Thu Feb 16 14:01:19 PST 2017

Hey Mark,

On 2017-02-16 11:41, Mark Rutland wrote:
> Hi,
> 
> On Thu, Feb 16, 2017 at 10:03:05AM -0500, Agustin Vega-Frias wrote:
>> This adds a new dynamic PMU to the Perf Events framework to program
>> and control the L3 cache PMUs in some Qualcomm Technologies SOCs.
>> 
>> The driver supports a distributed cache architecture where the overall
>> cache is comprised of multiple slices each with its own PMU. The 
>> driver
>> aggregates counts across the whole system to provide a global picture
>> of the metrics selected by the user.
> 
> At a quick glance, this looks *awfully* similar to the L2 PMU, modulo
> using MMIO rather than sysreg accesses.

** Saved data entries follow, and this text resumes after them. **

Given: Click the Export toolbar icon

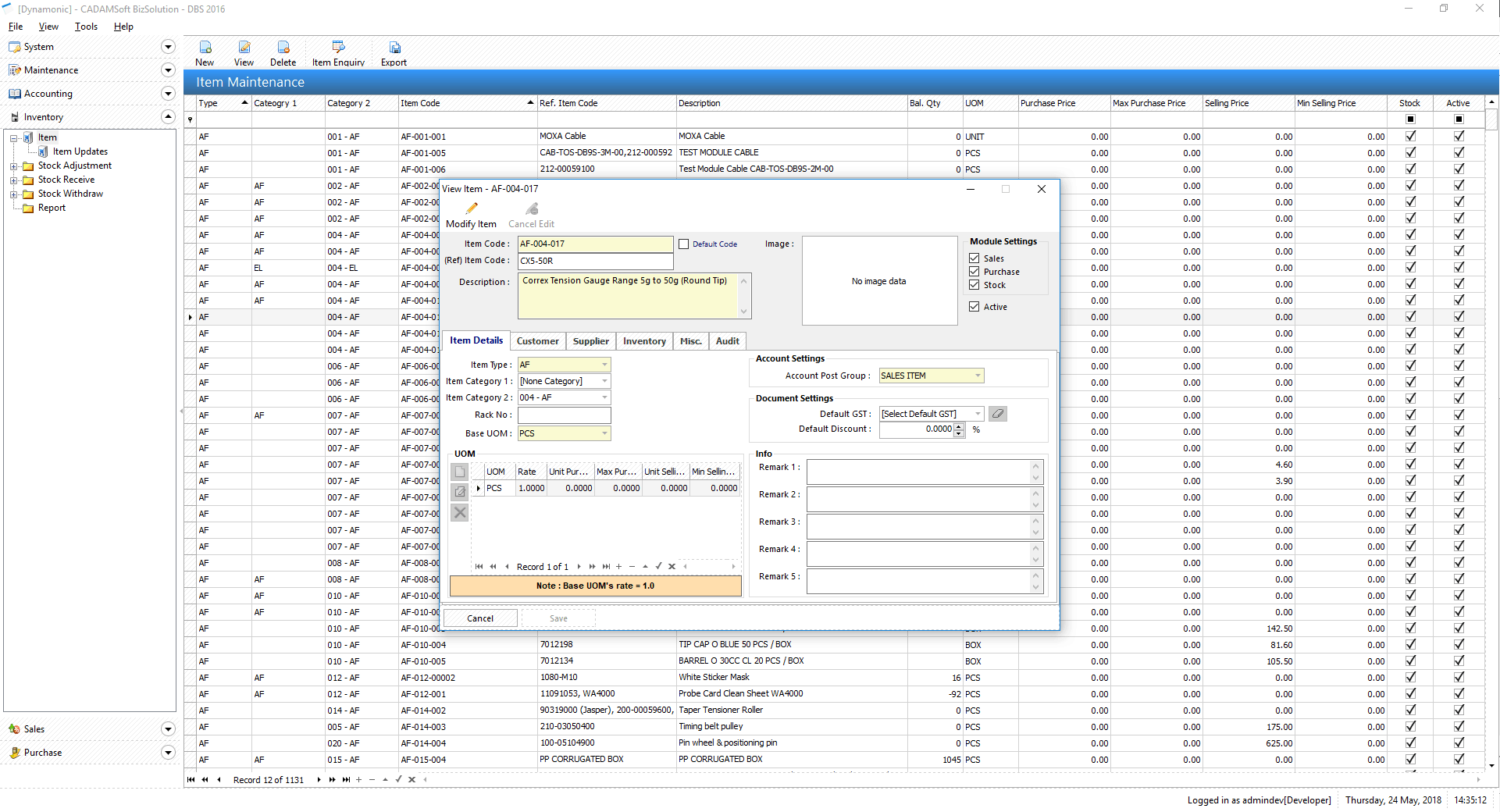Looking at the screenshot, I should coord(394,48).
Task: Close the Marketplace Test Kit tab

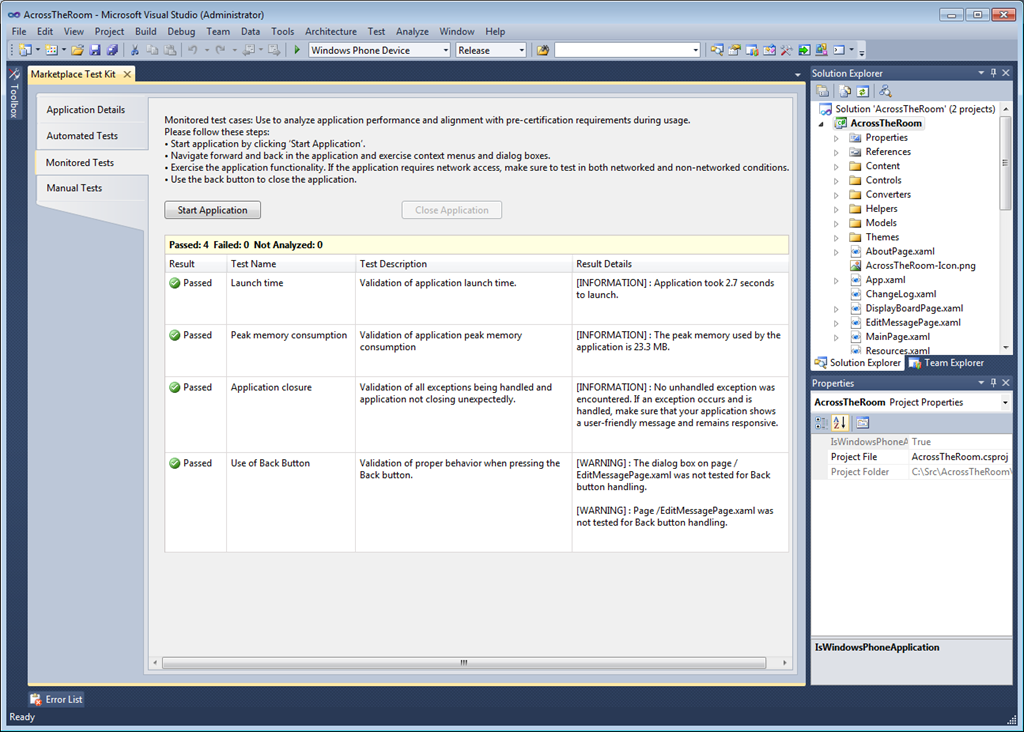Action: 125,74
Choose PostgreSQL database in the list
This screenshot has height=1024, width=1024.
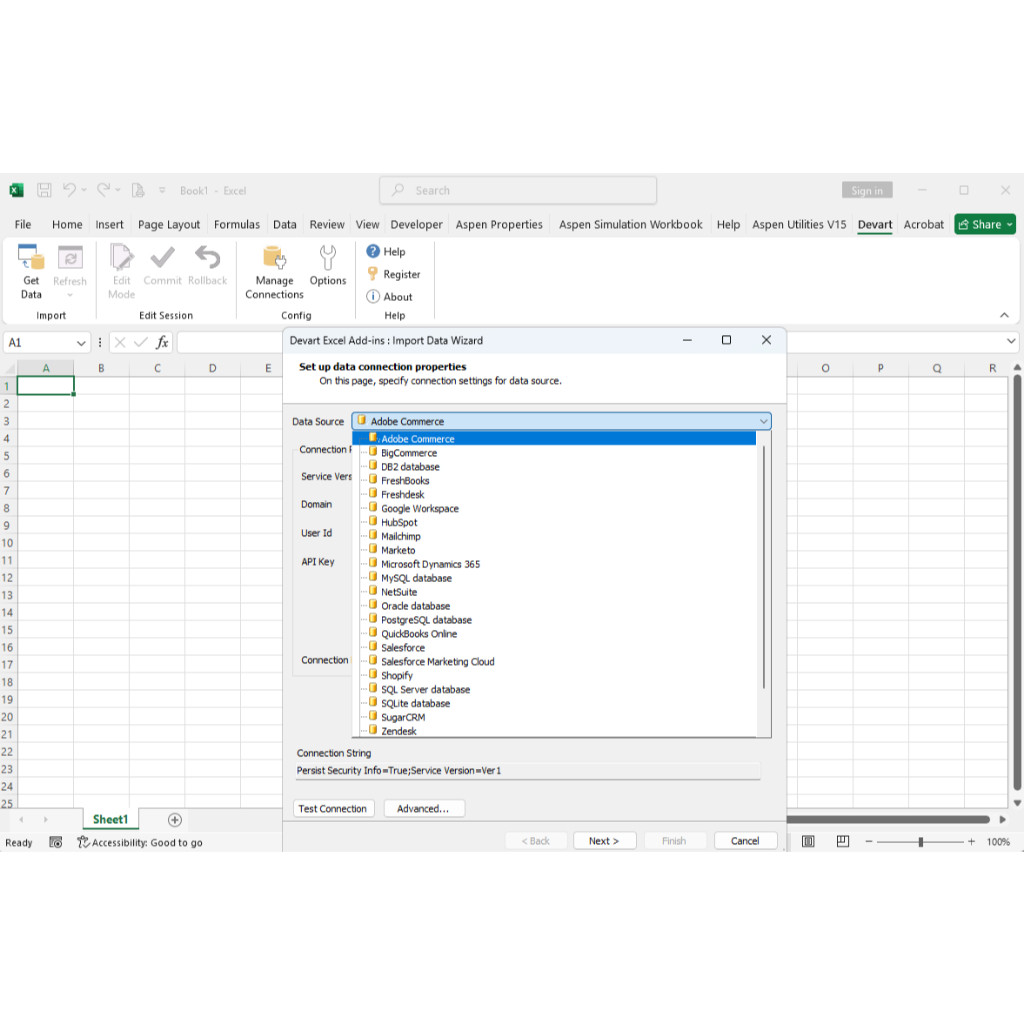click(x=426, y=620)
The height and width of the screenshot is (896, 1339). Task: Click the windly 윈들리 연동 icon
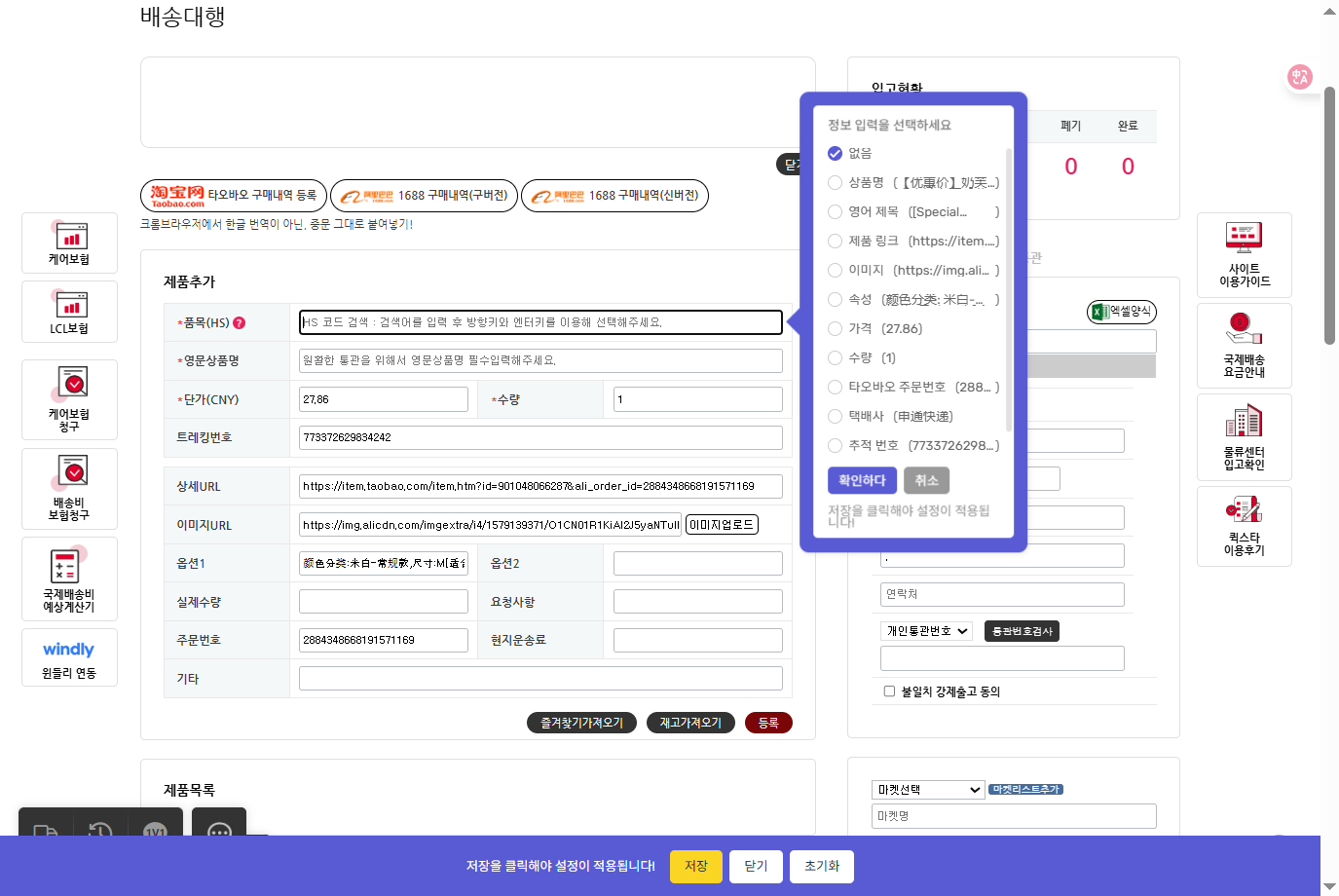point(69,658)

The basic shape of the hardware
> seems the same, and the register offsets are practically identical.
> 
> I guess that the L2 and L3 are largely the same block?
> 
> How exactly does this relate to the L2 PMU hardware? Could you please
> elaborate on any major differences?

The L2 and L3 blocks are separate. In the current SoC each internal
cluster shares an L2, but all clusters in the SoC share all the L3
slices. Logically it is seen as a single, larger L3 cache, shared by
all CPUs in the system. In spite of this, each physical slice has its
own PMU. Which slice serves a given memory access is determined by
a hashing algorithm which means all CPUs might have cache lines on
every slice.

> 
> This has similar issues to earlier versions of the L2 PMU driver, such
> as permitting cross-{slice,pmu} groups, and aggregating per-slice
> events, which have been addressed in the upstreamed L2 PMU driver.

We represent this as a single perf PMU that can only be associated
with a sigle CPU context. We do aggregation here, since logically it
is a single L3 cache.

> 
> Given that, could you please take a look at that (and discussions
> surrounding it), and try to address those common issues? I would hope
> that Neil can help you with that.
> 
> Ideally, given the similarities, the two would be managed by the same
> driver (even if exposed as separate devices).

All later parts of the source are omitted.